Most of us know that decisiveness isn't always a virtue, yet those pushing the purity test seem to view nuance as an enemy of conservatism. The old elite corps of the conservative movement, men such as William F. Buckley and Russell Kirk, undoubtedly would find this attitude both dangerous and bizarre. When did thinking go out of style?...
Whatever the intent of the authors, the message is clear: Thinking people need not apply. The formerly elite party of nuanced conservatism might do well to revisit its nonideological roots.
(Excerpt) Read more at washingtonpost.com ...
And then -- "Thinking people need not apply."
The insane part of this is trying to use Bill Buckley on her side in this -- Buckley who engineered the elimination of the Objectivists, the NRA, and Pat Buchanan from the core conservative movement. Buckley would never have seen conservatism as a club that anyone can join where principles are optional.

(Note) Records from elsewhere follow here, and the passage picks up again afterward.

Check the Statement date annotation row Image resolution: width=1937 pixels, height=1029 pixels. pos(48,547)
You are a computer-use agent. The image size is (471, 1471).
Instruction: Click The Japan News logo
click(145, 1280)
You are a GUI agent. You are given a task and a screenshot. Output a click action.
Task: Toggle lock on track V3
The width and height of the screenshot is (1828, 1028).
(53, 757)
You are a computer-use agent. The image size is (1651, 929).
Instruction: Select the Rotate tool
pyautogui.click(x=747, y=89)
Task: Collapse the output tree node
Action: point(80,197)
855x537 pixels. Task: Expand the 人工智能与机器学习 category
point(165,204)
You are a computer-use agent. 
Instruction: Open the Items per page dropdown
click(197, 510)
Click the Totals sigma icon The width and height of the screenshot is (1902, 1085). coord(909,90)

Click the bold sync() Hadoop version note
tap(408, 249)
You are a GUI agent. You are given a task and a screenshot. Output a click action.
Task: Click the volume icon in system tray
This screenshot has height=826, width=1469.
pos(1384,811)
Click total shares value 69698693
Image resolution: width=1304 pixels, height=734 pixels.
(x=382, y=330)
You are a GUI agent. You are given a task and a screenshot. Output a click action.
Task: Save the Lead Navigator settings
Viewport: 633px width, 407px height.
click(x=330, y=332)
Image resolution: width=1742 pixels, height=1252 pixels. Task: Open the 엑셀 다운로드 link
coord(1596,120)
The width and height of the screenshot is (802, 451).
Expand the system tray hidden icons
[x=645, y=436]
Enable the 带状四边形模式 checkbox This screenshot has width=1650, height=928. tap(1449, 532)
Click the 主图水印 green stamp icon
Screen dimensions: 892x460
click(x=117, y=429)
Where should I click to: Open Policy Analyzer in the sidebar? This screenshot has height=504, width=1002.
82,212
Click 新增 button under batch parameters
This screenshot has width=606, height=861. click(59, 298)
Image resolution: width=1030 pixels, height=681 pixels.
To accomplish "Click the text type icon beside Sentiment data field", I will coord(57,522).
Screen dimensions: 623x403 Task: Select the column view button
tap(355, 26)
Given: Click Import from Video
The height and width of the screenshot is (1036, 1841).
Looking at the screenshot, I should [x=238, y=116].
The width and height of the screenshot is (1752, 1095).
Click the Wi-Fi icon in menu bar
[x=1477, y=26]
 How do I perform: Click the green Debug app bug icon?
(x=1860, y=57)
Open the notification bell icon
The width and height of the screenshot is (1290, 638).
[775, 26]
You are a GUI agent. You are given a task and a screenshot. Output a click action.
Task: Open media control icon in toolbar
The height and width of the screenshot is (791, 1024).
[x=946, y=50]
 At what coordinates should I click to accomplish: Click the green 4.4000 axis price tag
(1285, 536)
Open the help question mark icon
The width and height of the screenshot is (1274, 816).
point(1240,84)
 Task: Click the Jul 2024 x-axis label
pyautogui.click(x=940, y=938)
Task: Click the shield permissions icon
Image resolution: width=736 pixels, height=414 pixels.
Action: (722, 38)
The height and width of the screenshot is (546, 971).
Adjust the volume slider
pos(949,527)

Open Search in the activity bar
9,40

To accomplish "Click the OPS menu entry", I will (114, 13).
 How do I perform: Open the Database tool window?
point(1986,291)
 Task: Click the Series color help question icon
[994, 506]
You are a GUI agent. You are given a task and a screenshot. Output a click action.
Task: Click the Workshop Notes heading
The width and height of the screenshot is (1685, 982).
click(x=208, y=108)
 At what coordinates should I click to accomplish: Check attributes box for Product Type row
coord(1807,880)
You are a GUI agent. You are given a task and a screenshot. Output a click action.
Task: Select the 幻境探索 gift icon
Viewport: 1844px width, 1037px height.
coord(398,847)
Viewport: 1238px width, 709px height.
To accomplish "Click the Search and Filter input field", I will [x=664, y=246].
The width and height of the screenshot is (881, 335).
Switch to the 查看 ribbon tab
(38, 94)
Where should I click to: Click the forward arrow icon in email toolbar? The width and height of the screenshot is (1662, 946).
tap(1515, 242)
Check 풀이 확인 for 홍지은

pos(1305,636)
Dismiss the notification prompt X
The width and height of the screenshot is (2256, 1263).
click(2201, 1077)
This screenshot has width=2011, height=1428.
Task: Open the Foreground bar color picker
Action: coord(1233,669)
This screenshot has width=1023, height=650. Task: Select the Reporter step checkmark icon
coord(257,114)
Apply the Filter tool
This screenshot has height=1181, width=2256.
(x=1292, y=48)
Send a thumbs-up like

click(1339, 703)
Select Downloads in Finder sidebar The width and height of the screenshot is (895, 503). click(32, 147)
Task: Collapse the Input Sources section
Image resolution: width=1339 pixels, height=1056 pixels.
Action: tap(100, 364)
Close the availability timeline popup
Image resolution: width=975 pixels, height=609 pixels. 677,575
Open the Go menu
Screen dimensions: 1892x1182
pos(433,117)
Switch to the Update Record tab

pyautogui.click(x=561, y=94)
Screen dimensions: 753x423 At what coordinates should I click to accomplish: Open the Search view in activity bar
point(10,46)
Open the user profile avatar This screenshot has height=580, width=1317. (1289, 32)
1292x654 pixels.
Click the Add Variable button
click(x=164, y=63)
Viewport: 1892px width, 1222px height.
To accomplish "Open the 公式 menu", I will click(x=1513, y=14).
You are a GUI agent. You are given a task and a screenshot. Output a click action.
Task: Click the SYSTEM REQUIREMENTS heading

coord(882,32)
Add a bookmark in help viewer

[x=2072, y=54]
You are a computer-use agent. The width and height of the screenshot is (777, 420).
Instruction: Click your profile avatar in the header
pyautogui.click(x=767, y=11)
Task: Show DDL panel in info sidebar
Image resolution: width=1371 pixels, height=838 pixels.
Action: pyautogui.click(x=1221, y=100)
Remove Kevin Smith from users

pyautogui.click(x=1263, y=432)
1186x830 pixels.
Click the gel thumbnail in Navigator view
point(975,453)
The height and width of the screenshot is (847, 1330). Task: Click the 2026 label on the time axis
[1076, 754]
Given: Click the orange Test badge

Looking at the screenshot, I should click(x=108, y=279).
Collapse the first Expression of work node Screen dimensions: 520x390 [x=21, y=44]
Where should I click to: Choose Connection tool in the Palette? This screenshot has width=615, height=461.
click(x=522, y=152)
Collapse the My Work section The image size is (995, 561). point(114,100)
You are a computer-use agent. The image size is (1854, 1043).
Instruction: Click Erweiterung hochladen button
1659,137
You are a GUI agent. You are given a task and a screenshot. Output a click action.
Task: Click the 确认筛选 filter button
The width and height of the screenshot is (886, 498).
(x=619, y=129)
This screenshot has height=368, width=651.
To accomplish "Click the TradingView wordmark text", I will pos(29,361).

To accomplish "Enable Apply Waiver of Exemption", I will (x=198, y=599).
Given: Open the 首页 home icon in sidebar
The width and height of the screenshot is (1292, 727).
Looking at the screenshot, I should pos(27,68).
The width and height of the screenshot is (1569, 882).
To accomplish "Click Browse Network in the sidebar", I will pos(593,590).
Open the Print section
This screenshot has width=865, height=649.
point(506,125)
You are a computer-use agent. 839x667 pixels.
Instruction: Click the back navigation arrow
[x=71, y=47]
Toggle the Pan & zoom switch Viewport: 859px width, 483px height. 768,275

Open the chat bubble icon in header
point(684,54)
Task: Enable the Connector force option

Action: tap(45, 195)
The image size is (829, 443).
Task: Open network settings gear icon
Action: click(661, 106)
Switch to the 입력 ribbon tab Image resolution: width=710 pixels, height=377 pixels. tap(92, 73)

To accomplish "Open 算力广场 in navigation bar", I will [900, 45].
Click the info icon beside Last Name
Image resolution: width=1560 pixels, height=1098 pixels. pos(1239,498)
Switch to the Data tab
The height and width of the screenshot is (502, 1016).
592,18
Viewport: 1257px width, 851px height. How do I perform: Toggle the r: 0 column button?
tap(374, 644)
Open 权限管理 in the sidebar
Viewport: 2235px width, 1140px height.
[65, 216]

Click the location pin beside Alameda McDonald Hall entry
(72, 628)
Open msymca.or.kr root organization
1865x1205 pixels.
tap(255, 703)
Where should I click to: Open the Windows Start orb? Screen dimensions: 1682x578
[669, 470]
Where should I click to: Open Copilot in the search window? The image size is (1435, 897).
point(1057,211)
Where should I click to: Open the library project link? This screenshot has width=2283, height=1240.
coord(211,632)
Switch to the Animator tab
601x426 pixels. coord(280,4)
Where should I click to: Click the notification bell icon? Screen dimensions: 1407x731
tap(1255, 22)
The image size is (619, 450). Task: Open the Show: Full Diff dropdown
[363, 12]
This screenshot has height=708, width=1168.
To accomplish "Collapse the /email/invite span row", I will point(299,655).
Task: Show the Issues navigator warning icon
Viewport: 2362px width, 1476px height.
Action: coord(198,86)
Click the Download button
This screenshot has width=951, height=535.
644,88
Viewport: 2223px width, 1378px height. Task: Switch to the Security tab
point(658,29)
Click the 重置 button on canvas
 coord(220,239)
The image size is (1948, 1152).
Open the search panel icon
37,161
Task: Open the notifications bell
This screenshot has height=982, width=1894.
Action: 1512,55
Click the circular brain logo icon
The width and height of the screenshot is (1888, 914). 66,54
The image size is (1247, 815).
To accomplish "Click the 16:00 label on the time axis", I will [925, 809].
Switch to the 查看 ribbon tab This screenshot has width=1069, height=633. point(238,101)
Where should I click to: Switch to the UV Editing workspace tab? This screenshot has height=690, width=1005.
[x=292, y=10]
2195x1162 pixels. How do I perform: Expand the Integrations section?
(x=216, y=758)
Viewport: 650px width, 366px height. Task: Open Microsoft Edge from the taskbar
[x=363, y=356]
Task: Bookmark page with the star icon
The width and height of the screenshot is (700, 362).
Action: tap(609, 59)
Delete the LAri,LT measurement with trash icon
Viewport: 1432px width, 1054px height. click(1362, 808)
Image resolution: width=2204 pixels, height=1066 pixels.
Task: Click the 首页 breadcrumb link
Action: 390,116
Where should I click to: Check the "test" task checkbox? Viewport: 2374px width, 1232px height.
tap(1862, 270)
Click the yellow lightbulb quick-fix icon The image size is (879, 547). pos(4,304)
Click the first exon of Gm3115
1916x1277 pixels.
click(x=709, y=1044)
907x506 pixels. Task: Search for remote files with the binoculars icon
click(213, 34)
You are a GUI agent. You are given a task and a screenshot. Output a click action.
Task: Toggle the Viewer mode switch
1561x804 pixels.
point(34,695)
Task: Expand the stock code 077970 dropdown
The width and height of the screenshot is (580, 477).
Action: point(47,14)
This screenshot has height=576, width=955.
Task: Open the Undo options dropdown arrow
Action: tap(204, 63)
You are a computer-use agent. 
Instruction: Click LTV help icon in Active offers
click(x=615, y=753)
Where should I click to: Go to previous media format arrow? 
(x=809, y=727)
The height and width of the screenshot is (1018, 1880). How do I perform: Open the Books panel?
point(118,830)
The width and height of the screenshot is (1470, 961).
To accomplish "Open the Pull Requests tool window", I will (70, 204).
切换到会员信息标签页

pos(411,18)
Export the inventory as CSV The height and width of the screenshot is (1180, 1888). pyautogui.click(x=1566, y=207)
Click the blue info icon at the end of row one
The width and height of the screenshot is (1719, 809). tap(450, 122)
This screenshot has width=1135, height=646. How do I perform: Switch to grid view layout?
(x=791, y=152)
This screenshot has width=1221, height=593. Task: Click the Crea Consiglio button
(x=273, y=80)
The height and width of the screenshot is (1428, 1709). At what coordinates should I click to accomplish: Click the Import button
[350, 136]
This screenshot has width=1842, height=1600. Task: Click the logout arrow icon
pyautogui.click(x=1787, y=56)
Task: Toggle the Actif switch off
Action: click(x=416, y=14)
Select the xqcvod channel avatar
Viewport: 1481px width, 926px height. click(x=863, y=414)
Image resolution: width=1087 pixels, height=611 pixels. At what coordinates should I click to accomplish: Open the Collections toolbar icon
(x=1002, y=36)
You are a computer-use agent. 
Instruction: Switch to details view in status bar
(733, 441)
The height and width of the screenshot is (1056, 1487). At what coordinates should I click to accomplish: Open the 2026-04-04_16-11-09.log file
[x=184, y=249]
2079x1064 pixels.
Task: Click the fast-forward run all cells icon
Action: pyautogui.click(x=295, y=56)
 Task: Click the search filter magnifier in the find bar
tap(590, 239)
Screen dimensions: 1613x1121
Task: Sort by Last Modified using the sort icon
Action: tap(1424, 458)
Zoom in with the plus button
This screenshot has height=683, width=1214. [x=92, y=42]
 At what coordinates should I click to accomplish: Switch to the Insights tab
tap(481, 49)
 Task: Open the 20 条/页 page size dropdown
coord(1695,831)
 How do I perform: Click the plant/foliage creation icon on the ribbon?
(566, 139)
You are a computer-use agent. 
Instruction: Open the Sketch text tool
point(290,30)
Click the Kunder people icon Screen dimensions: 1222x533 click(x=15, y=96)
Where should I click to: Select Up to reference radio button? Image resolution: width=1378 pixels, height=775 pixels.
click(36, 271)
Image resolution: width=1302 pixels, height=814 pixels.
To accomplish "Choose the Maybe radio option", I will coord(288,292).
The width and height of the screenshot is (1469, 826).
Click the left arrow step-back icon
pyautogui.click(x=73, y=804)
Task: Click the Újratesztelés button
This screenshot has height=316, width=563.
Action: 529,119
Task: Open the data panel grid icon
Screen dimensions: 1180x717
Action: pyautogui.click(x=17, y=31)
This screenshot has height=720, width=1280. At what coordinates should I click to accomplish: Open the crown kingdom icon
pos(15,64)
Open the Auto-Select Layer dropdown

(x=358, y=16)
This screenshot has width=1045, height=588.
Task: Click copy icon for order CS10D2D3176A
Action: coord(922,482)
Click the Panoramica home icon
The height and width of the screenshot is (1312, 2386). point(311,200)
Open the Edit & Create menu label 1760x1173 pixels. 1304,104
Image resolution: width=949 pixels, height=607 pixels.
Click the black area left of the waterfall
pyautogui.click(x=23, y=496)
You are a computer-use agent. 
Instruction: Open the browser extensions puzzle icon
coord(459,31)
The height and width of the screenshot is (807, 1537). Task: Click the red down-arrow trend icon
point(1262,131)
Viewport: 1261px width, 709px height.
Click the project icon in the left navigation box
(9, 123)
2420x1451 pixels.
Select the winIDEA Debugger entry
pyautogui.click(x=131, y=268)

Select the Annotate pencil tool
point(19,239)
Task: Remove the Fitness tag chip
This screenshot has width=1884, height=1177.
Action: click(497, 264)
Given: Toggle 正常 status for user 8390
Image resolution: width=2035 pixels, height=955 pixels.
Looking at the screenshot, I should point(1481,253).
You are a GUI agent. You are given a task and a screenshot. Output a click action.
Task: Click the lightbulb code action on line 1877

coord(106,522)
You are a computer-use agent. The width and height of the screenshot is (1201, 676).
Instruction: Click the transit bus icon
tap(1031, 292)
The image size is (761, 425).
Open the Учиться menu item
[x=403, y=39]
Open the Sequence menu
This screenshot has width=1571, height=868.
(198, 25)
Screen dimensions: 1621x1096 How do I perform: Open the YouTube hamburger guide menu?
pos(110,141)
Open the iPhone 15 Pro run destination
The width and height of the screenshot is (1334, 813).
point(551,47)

She suggests that we revisit our "noniodeological roots." How about that, for a party birthed in opposition to slavery? What would she have written in those days?
>>How about that, for a party birthed in opposition to slavery? What would she have written in those days?
Since everything liberals do is designed to preserve or bring back slavery in some form, I’d say that she would have written the same thing in 1860 or 1960.
Sad truth is many in the GOP will turn to the Post for advise on how to save the party.
She also has no clue as to what Russell Kirk meant by “ideology.”
She might be right by hinting that Russell Kirk might not be a Republican today. But he wouldn’t be a Republican because he was a True Conservative.
It really IS this simple : freedom works. While I’m touched by the “concern” the left has I’m not taking advice from our sworn enemy about what choices are to be made.
Sure, the GOP should take the advice of Obama-supporter Kathleen Parker in how to engineer a return to power.
Wonder how long it took her to "decide" to leave that bit of inanity in her essay...
It will be okay as long as they don't turn to the Post for "advice".
I love it when libs are sooo deeply concerned for our party and its survival.
What we need in Washington is a bunch of no thinking simpletons. The kind that wouldn’t be smart enough to devise a nuanced rational on how to stimulate the economoy with more deficit spending.
Kathleen Parker has no credibility.
another fine house conservative, Kathleen Parker, trotted out. She and David Frum need to get a room.
If The Post doesn’t like it, they’re doing the right thing.....for a change.
Here’s a novel idea.
Let the people choose our candidates.
They're also the same folks who led us into the wilderness for 50 dry years, and seek to do it again by telling us RWR & WFB would've wanted it that way. No sale.
What’s the difference between Mary Landrieu and Kathleen Parker?? 300 MILLION DOLLARS is the ONLY difference .
I don’t think he’d be interested, if you know what I mean...
sophisticated
1. knowledgeable and cultured: knowledgeable about the ways of the world, self-confident, and not easily deceived
Seems we are that, what she accuses us of not being.
These are basic, decent, requirements...nothing super radical here. You--the LameStream Media keep packaging it in these "horrible" bundles, but it's not...and the REST of America is ONTO you...we KNOW the truth!
That could be because all those "elite" aristocrats use their "nuance" to deceive us.